In the heart of Seattle lies the historical and majestic Paramount Theater, where DPA enchanted thousands in two shows on Sunday. Among them were Mr. Barnes, a violinist, and Ms. Dillon, a vocational rehabilitation counsellor.

“I have always been an admirer of Chinese culture. I do Chinese painting and I thought it was very interesting from a Western perspective. It was beautiful, beautifully performed. … The music and dance matched very much together,” said Ms. Dillon.

Mr. Barnes agreed. “They complement each other wonderfully,” he said.

Dance and music complement each other

“Musically I thought the performance was excellent,” said Mr. Barnes. “There was a sense of what we call ensemble, which means the individuals are as a group. They are very much unified in their approach.”

The DPA Orchestra has assembled together virtuosos playing both Chinese and Western instruments, creating a masterful fusion of music from two of the greatest classical music traditions.

Mr. Barnes said he especially noticed a precision and subtlety in the music that “went beyond the mecanics of just performing a note” and that there was a “fluidity to both the music and the dance that was very unifying and very expressive.”

Swinging his arms to demonstrate the dancers’ different movements, Mr Barnes said “the expressiveness of the dancers is telling a story transcending the language barrier, so you could tell what the dancers were trying to convey and you could hear what the musicians were trying to convey to tell a story to people who do not have the language.”

Chinese classical dance, the centrepiece of the DPA shows, is one of the most comprehensive dance systems in the world alongside ballet. It is known for its expressiveness in addition to its training of strength and flexibility.

 

“They were very, very interactive. They obviously rehearsed very, very carefully and they are disciplined. And their technical performance was amazing,” said Ms. Dillon.

‘A wakeup call’

“My thought was that the Chinese culture has been recently bombarded with so much propaganda. … Because it seemed a lot more propaganda-oriented than our Western kind of cultural and artistically we seem to have more freedom, and probably we take it for granted,” said Ms. Dillon.

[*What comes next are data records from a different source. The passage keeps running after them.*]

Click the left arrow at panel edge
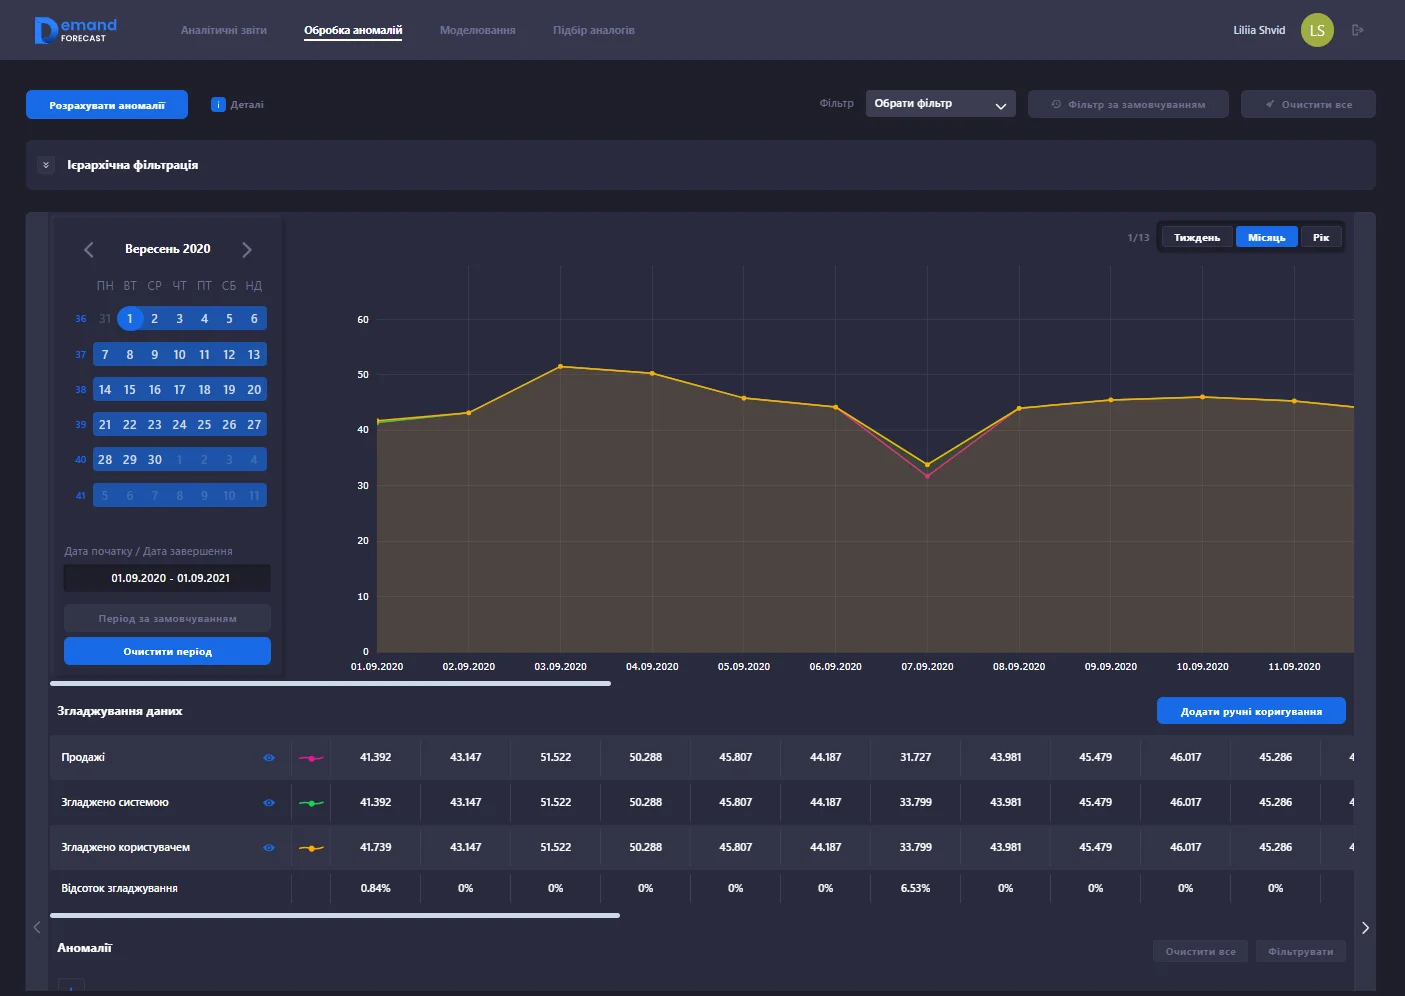This screenshot has width=1405, height=996. [x=37, y=928]
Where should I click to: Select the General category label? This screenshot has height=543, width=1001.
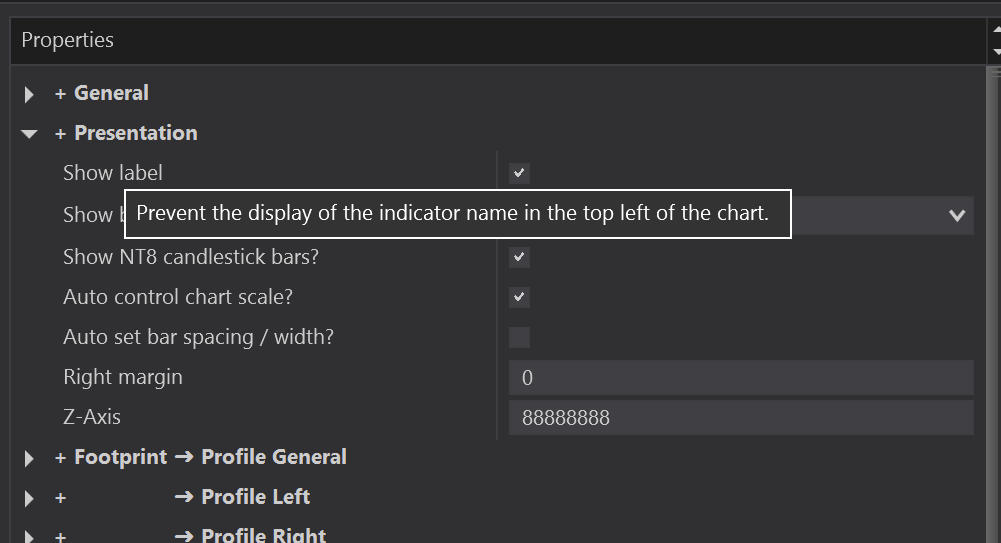(111, 93)
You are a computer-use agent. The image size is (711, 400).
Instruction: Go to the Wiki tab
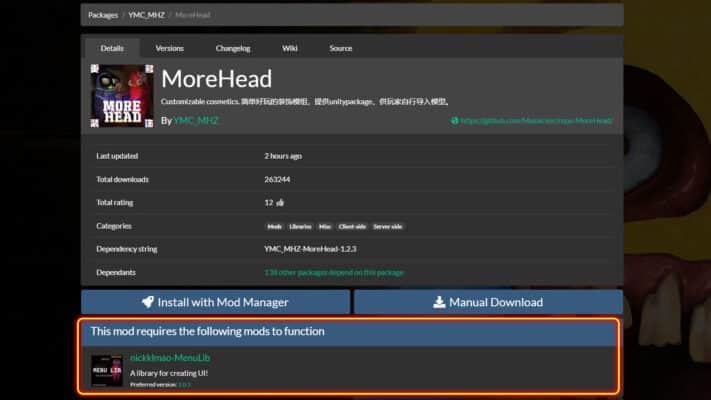tap(290, 48)
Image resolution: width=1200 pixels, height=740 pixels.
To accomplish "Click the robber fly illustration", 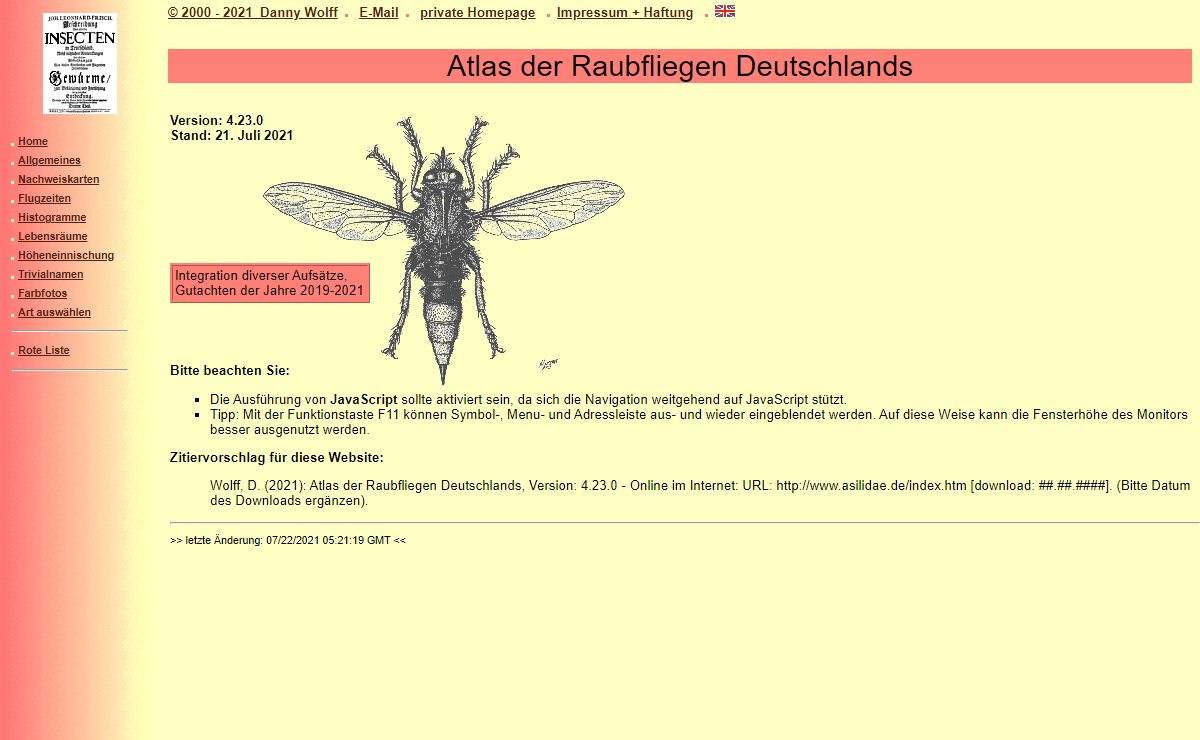I will (443, 245).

“And I think we don’t deal with so many issues in our culture because we kind of take our freedom for granted. We have a lot of freedom of expression and that’s not the case [in China]. So I think this is kind of a wakeup call for me to be more aware and sensitive to that.

“So it’s kind of a wakeup call for the cultural repression that the Chinese people have had to go through. So that’s what I really took away from [the show] more than anything else.”

China was referred to as the "Land of the Divine” by the Chinese people for the past 5,000 years. But for the last six decades, much of the essence and meaning of the culture was destroyed and denied under the communist regime, especially during the Cultural Revolution.

“I’m assuming the communist party and the influence of Mao and some of the very negative influences, in my opinion, they have on the Chinese culture,” said Mr. Barnes.

“The use of the word ‘Cultural Revolution,’ which was a much more negative thing trying to put a positive spin onto what I felt was very much a repressive regime. And I felt that Chairman Mao had a very similar philosophy—very negative to the country and very, very oppressive to the Chinese people, the Chinese culture, and those very things which I saw.”

A piece called, Heaven Awaits Us Despite Persecution, depicts a scenario paralleling many in modern China. A father who is a practitioner of Falun Dafa, a traditional spiritual discipline, is persecuted to death by the communist regime, leaving his family broken.

“[China should have] traditional value of what Chinese culture for thousands of years has represented as approached to how it’s been negatively influenced by people like Mao. And I thought there was definitely a statement saying there’s a different China and a different culture that exists from what we might, in the West, get from our own press,” said Mr. Barnes.